The 10-year yield fell three basis points, or 0.03 percentage point, to 2.71 percent at 4:47 p.m. London time after reaching 2.68 percent, the lowest level since Oct. 9. The 2.25 percent bond maturing in September 2023 rose 0.285, or 2.85 pounds per 1,000-pound ($1,619) face amount, to 96.015.
Data yesterday showed U.K. retail sales rose more than analysts forecast last month, following an Oct. 16 report that showed jobless claims fell in September by the most in 16 years.
The Citigroup U.K. economic surprise index was at 40.2 after rising to 40.9 yesterday, the most since Oct. 8. The gauge, which shows whether data beat or fell short of economists’ forecasts, dropped to 20.9 on Oct 14, the lowest level since June 19.
U.K. government bonds lost 3.2 percent this year through yesterday, according to Bloomberg World Bond Indexes. Treasuries dropped 2.2 percent and German securities declined 2 percent.

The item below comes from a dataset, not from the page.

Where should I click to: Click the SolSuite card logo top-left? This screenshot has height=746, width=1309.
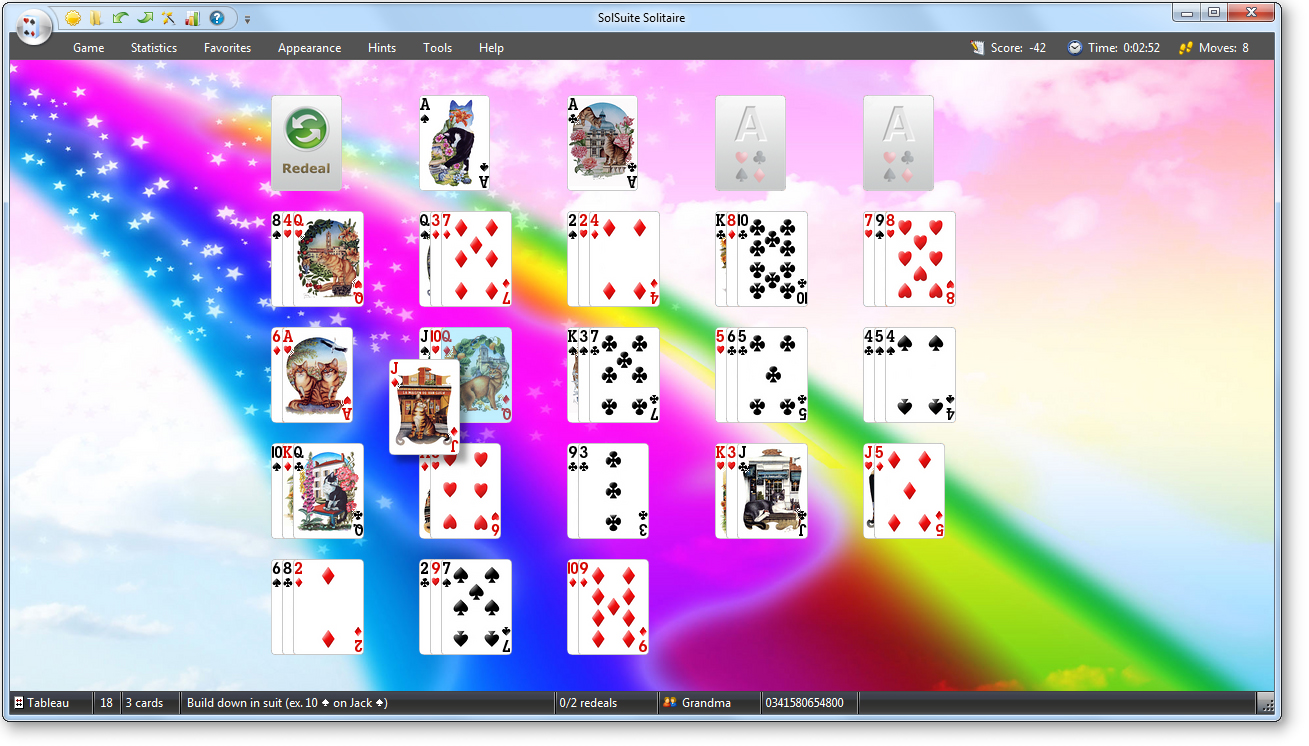[32, 27]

The pound rose 0.1 percent to $1.6187 after touching $1.6225, the highest since Oct. 3. It climbed 1.3 percent yesterday, the biggest gain since Sept. 18, and has risen 1.4 percent versus the U.S. currency this week, the most since the period ended Sept. 13. Sterling was little changed at 84.60 pence per euro, having strengthened 0.4 percent this week.
“A move towards $1.64 could be on the cards for the pound,” said Valentin Marinov, head of Group-of-10 currency strategy at Citigroup Inc. in London. “The primary reason for short-term optimism could be renewed improvement in U.K. data. The jobs and retail sales data is producing a nice uptick in the economic surprise index.”
The pound appreciated 5.1 percent in the past six months, the best performer among 10 developed-nation currencies tracked by Bloomberg Correlation-Weighted Indexes. The euro strengthened 4 percent, while the dollar weakened 1.4 percent.